**Data provided**
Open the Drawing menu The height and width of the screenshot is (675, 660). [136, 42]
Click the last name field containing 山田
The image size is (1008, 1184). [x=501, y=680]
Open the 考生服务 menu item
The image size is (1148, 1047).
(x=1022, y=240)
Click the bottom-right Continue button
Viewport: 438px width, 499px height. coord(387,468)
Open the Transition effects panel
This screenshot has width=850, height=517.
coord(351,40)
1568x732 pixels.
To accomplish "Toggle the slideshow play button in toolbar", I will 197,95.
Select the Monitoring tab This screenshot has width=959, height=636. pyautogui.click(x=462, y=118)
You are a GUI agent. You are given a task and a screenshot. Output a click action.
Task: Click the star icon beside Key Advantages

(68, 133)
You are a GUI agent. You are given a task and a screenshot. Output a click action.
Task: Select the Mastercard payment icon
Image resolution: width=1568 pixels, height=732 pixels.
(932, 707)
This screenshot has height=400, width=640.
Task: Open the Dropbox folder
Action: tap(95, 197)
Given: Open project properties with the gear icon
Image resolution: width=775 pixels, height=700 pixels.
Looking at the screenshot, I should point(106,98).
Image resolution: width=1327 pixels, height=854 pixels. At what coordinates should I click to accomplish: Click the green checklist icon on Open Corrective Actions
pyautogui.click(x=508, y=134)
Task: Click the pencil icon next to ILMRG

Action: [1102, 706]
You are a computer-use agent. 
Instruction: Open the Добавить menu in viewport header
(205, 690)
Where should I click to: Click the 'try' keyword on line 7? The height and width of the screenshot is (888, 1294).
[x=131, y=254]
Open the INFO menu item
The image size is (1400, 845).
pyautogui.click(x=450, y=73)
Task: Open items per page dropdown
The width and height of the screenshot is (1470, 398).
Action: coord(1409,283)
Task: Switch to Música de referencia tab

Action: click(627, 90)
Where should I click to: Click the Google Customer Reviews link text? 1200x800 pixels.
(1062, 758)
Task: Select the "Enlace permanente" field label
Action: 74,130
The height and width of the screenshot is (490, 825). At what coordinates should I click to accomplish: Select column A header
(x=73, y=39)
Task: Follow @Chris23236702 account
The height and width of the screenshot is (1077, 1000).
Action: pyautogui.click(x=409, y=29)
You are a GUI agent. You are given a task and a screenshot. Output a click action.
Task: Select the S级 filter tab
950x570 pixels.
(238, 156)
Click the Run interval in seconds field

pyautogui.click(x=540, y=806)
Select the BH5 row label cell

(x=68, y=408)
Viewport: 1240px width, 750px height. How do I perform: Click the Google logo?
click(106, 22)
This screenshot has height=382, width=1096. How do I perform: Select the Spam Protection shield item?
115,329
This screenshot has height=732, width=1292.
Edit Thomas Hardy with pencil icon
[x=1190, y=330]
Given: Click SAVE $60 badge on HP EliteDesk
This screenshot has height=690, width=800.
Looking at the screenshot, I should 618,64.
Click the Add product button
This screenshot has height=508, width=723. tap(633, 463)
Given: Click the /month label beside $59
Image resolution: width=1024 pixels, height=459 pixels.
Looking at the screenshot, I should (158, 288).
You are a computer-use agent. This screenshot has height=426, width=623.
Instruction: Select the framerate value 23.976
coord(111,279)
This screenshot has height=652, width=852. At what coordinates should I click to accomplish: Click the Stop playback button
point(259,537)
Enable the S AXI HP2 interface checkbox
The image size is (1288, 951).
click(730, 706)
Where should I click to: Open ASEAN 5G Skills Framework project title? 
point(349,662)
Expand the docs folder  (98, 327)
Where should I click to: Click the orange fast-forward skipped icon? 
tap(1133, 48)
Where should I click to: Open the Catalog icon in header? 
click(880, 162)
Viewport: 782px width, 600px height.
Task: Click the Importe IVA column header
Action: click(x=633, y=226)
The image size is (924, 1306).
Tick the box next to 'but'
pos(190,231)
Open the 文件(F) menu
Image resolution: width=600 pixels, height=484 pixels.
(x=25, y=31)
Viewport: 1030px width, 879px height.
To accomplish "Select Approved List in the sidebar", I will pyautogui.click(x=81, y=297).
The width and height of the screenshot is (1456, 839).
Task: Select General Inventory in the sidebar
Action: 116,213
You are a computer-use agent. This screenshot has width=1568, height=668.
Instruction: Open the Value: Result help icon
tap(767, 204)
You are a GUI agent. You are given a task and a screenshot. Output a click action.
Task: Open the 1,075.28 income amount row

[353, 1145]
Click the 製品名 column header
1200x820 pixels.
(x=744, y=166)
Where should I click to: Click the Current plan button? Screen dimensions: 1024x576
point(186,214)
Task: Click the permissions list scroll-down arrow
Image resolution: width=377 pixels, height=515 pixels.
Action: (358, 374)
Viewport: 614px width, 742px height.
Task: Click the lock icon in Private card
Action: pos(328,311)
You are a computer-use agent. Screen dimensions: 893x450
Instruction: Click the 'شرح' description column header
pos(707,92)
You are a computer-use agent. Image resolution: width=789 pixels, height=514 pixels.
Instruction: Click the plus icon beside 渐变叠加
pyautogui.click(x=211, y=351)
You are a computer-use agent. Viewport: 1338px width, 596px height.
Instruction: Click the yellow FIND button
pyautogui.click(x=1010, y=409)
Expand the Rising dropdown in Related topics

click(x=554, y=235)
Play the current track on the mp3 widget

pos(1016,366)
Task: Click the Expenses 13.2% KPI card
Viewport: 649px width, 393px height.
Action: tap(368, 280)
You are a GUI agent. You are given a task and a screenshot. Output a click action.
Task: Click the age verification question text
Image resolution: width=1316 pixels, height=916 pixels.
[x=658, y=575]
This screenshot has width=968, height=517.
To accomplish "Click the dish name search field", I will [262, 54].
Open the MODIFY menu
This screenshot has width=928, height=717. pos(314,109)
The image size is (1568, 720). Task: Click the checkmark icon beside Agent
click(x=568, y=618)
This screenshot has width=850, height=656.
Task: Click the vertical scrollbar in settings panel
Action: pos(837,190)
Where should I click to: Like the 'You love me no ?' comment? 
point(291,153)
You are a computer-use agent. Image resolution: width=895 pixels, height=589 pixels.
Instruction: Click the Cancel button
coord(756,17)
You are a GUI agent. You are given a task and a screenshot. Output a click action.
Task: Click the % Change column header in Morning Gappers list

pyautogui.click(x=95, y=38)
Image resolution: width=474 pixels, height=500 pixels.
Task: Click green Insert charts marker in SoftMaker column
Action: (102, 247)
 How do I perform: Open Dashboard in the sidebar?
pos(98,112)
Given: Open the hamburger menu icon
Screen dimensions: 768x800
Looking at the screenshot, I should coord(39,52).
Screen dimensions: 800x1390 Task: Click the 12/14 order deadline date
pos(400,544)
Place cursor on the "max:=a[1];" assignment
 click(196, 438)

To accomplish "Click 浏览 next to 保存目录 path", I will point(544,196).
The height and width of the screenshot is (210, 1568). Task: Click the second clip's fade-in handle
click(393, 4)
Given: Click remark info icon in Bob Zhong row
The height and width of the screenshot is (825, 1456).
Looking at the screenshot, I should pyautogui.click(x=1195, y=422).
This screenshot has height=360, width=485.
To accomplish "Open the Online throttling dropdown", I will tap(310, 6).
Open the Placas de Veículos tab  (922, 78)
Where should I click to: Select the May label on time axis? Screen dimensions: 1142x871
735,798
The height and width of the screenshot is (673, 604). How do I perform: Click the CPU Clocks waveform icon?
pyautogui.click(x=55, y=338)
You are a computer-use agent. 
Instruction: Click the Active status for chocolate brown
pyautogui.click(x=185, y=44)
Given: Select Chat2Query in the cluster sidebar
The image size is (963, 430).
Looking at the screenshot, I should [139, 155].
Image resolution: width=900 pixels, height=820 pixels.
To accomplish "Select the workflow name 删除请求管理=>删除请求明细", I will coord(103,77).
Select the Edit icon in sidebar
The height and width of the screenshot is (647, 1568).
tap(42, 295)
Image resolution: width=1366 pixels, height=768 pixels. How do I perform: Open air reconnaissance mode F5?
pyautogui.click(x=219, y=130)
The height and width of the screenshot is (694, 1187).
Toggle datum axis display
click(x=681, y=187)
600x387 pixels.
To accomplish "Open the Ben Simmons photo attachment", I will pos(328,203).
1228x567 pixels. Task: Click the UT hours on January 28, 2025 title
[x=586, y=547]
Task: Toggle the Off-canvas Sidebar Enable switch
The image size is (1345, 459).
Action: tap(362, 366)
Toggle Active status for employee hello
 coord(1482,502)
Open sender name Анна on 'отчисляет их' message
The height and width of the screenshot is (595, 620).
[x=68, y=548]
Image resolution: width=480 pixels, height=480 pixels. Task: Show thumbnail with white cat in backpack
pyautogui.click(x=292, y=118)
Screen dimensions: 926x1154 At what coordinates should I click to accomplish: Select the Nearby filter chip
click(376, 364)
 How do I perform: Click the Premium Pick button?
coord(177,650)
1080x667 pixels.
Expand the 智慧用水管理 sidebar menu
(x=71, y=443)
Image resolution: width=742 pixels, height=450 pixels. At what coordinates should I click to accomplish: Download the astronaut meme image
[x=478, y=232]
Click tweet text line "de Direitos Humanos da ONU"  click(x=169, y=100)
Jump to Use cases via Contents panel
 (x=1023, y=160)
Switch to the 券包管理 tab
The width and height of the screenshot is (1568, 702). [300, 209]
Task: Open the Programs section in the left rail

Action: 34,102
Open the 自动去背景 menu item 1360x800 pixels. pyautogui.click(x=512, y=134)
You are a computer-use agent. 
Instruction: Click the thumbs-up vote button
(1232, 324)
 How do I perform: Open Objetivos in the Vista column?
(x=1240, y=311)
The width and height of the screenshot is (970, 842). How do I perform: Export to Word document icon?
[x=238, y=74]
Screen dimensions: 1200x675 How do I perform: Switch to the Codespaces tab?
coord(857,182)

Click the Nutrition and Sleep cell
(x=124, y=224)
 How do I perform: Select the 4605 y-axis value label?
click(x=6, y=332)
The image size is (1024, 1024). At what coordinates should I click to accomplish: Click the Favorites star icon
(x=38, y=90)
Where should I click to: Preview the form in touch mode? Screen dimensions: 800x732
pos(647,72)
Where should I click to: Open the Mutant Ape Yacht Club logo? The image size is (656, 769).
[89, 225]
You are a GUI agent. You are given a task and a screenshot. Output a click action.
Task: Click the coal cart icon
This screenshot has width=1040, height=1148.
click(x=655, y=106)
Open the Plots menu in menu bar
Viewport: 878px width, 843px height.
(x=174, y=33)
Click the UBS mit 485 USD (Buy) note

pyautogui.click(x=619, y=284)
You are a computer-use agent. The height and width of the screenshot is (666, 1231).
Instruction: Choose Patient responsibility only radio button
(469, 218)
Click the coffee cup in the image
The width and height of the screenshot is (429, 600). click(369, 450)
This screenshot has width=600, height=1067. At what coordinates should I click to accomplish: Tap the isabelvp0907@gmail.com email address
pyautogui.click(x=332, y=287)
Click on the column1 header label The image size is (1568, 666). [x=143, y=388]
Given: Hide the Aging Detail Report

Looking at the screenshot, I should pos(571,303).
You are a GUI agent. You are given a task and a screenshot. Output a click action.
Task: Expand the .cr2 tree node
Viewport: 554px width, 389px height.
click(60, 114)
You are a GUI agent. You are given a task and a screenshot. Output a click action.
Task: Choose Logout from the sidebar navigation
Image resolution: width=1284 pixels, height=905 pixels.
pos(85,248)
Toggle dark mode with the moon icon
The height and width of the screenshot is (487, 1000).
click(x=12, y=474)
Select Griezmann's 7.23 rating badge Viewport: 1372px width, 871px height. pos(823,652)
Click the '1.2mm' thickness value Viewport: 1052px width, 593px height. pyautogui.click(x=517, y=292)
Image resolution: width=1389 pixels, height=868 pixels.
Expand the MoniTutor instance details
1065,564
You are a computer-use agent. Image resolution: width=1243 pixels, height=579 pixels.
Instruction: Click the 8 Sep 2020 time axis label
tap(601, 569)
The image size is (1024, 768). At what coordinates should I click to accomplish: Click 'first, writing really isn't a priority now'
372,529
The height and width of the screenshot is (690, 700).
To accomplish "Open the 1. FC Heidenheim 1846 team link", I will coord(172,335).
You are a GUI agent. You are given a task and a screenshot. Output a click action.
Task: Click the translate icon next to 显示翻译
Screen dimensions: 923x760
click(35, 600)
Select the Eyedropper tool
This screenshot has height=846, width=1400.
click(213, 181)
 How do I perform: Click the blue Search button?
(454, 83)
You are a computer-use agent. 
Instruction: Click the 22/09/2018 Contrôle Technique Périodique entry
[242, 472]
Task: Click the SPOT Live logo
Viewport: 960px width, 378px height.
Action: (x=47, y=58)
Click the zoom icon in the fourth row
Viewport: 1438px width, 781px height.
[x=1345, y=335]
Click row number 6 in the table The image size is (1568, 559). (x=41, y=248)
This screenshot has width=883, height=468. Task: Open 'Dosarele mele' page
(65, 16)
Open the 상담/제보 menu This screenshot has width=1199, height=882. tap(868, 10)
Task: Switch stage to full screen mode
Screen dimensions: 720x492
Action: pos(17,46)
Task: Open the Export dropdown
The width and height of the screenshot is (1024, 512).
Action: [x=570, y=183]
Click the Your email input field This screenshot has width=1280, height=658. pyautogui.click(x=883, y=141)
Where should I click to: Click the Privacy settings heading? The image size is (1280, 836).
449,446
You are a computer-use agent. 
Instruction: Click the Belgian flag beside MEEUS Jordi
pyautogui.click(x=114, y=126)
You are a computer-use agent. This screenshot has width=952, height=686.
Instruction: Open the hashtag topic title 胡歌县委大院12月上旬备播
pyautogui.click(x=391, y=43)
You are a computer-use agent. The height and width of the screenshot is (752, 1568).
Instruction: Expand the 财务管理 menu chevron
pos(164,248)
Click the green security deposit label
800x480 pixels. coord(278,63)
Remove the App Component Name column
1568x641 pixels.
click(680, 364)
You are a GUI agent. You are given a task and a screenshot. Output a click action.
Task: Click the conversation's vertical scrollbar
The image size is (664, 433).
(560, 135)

**Task brief**
Of the lines above, retype only those from the line containing "The image size is (1400, 845)." through the line containing "Task: Select the S级 filter tab", including both, exactly.

**Result**
The image size is (1400, 845).
pyautogui.click(x=450, y=73)
Task: Open items per page dropdown
The width and height of the screenshot is (1470, 398).
Action: coord(1409,283)
Task: Switch to Música de referencia tab

Action: click(627, 90)
Where should I click to: Click the Google Customer Reviews link text? 1200x800 pixels.
(1062, 758)
Task: Select the "Enlace permanente" field label
Action: 74,130
The height and width of the screenshot is (490, 825). At what coordinates should I click to accomplish: Select column A header
(x=73, y=39)
Task: Follow @Chris23236702 account
The height and width of the screenshot is (1077, 1000).
Action: pyautogui.click(x=409, y=29)
You are a GUI agent. You are given a task and a screenshot. Output a click action.
Task: Select the S级 filter tab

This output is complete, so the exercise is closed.